Lentes cobertas com vaselina
Ameaça Profunda é um filme escuro, com um “filtro de água suja com sal” jogado por cima de 80% das cenas. O resto são três ou quatro pessoas andando em um corredor escuro com água. Pra piorar, a escuridão do fundo do mar é compensada com lanternas nas roupas de mergulho que parecem estar sempre viradas para a câmera, dando a sensação do filme estar tentando criar convulsões. Na quarta vez que são atacados por monstros marinhos, a sequência de ação é tão difícil de seguir que o filme somente corta pra tela preta e retoma de outro ponto. É muito difícil saber o que está acontecendo e com quem, então esse artifício é usado múltiplas vezes para fazer a história andar.

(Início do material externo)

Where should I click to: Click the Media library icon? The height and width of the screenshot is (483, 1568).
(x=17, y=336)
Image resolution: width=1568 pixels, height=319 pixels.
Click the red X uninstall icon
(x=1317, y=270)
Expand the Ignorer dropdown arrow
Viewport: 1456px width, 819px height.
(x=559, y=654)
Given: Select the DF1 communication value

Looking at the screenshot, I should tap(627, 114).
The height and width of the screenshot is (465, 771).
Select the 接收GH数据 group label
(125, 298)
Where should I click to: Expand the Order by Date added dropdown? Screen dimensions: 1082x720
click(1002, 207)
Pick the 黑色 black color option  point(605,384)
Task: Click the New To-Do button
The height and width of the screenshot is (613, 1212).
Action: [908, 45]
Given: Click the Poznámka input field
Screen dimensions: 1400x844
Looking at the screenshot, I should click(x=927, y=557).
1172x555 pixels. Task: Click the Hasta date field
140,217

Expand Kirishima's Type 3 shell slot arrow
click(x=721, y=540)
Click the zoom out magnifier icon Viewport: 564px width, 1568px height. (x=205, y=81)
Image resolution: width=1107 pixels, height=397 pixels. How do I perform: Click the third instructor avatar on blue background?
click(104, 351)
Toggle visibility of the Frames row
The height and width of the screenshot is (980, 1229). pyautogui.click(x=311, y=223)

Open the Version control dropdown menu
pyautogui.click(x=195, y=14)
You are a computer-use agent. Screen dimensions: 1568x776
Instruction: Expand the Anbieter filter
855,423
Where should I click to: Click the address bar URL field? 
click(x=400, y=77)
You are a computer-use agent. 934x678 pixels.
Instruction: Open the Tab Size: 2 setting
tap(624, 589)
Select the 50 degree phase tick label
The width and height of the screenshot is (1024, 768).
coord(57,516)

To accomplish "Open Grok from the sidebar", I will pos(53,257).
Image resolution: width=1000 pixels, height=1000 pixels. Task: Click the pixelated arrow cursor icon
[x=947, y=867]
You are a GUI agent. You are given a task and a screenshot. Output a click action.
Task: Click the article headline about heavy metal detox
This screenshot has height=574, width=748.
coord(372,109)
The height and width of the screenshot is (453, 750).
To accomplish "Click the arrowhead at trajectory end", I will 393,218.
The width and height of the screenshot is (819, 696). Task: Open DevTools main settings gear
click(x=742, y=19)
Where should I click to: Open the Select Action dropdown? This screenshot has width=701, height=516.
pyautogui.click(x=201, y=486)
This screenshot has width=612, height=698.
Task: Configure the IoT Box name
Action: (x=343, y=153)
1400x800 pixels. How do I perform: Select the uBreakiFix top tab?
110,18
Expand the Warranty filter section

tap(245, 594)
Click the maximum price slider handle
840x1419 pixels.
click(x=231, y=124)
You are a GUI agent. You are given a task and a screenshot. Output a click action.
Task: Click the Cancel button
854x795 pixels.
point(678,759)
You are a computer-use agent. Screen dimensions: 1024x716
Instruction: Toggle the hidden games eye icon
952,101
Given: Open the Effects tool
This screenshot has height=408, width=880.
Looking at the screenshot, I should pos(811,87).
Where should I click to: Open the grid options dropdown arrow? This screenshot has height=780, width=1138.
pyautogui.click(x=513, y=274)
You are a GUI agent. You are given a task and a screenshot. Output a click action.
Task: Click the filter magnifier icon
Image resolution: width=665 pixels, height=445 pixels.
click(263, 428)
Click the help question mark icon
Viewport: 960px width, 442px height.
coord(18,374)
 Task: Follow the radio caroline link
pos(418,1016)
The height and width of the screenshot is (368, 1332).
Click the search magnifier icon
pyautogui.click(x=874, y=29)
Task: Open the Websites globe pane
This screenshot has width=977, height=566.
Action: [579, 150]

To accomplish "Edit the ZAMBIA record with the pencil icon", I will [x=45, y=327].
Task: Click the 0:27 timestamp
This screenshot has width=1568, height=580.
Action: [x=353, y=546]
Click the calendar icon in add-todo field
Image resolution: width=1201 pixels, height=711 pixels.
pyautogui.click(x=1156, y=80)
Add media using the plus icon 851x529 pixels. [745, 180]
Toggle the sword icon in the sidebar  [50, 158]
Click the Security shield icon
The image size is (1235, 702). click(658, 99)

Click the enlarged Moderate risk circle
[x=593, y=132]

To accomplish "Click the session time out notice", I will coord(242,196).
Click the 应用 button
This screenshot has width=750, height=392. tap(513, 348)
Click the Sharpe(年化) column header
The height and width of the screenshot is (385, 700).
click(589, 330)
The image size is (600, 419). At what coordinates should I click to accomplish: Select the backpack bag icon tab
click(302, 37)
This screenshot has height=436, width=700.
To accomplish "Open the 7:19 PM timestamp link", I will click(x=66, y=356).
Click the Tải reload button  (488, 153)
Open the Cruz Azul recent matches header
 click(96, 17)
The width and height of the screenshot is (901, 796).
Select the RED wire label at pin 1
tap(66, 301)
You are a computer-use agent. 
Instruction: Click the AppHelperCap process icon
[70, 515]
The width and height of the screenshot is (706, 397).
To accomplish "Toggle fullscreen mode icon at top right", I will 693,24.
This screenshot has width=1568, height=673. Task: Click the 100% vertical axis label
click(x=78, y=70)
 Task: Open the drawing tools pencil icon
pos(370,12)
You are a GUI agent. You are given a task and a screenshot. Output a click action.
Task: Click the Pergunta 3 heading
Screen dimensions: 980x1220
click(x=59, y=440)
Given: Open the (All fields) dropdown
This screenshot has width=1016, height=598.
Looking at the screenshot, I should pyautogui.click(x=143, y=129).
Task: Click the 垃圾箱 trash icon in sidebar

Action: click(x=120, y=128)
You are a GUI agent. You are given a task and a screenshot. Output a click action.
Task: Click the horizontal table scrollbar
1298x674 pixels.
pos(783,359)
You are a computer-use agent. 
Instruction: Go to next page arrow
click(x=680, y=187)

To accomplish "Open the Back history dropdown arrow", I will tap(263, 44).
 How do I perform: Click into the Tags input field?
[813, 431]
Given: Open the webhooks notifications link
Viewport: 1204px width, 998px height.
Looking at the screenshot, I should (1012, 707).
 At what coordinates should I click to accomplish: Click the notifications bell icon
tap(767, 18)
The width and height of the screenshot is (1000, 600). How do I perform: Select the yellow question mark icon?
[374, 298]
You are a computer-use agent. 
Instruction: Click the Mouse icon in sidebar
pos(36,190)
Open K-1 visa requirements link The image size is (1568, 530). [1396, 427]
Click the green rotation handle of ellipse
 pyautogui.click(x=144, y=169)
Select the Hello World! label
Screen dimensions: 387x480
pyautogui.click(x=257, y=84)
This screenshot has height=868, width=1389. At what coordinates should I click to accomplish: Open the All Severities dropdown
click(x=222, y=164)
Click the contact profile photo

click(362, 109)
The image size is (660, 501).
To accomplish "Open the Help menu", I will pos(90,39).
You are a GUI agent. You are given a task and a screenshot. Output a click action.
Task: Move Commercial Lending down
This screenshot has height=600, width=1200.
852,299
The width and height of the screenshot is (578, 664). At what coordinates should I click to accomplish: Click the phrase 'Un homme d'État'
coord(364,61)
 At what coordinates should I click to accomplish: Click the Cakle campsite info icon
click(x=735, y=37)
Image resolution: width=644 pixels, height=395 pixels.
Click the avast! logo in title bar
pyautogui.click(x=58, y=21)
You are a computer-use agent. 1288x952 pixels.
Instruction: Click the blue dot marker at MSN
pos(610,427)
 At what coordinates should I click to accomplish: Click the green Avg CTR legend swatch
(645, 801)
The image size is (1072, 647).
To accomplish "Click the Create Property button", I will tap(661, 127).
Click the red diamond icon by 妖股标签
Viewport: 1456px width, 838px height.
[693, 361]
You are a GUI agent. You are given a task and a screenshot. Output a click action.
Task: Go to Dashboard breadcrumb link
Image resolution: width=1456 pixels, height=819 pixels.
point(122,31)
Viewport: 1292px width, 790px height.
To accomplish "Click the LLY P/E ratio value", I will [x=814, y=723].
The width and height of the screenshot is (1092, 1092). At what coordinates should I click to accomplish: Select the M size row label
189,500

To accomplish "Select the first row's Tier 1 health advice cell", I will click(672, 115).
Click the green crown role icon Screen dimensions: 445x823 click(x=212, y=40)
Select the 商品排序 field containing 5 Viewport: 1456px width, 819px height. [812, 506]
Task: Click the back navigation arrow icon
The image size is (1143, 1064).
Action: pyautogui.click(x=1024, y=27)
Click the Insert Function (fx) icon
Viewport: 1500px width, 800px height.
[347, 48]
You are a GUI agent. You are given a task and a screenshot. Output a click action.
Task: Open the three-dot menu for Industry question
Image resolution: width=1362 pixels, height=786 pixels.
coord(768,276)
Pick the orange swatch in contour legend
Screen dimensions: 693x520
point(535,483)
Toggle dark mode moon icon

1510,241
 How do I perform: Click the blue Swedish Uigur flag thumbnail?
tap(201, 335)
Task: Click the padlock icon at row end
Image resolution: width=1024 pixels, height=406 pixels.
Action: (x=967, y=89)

Algo acontece, tela preta, volta momentos depois e continua a história sem explicar o que aconteceu ou onde a pessoa está.
Os monstros são horríveis. Não no sentido “bom” da palavra, de dar medo ou náusea, mas de um profundo erro de concepção. Parecem fantasmas com braços longos e aparência levemente humana que desaparecem e depois voltam se não forem importantes para a cena. O mostrado no terceiro ato lembra Cthulhu mas, até lá, fica tão claro que o filme não está remotamente interessado em tentar te divertir que nem isso é possível curtir. Por algum motivo “calças não cabem nas roupas de mergulho”. Então, temos um terceiro ato de Norah correndo de calcinha e sutiã pela estação, em toda a sua forma de “criatura élfica com peito pequeno”. (inacreditavelmente também uma fala do filme)
Ameaça Profunda ainda tem três anúncios de colocação de um bolinho chamado Moon Pie em menos de dez minutos, e doze jump scares em 95 longos minutos de projeção. Eu sei dessa informação porque estava tão entediado que contei. Se quiser a versão trash e divertida de um filme nesse estilo, recomendo Leviathan (1989), Do fundo do mar (1999) ou Megatubarão. A versão melhorada seria O segredo do Abismo (1989).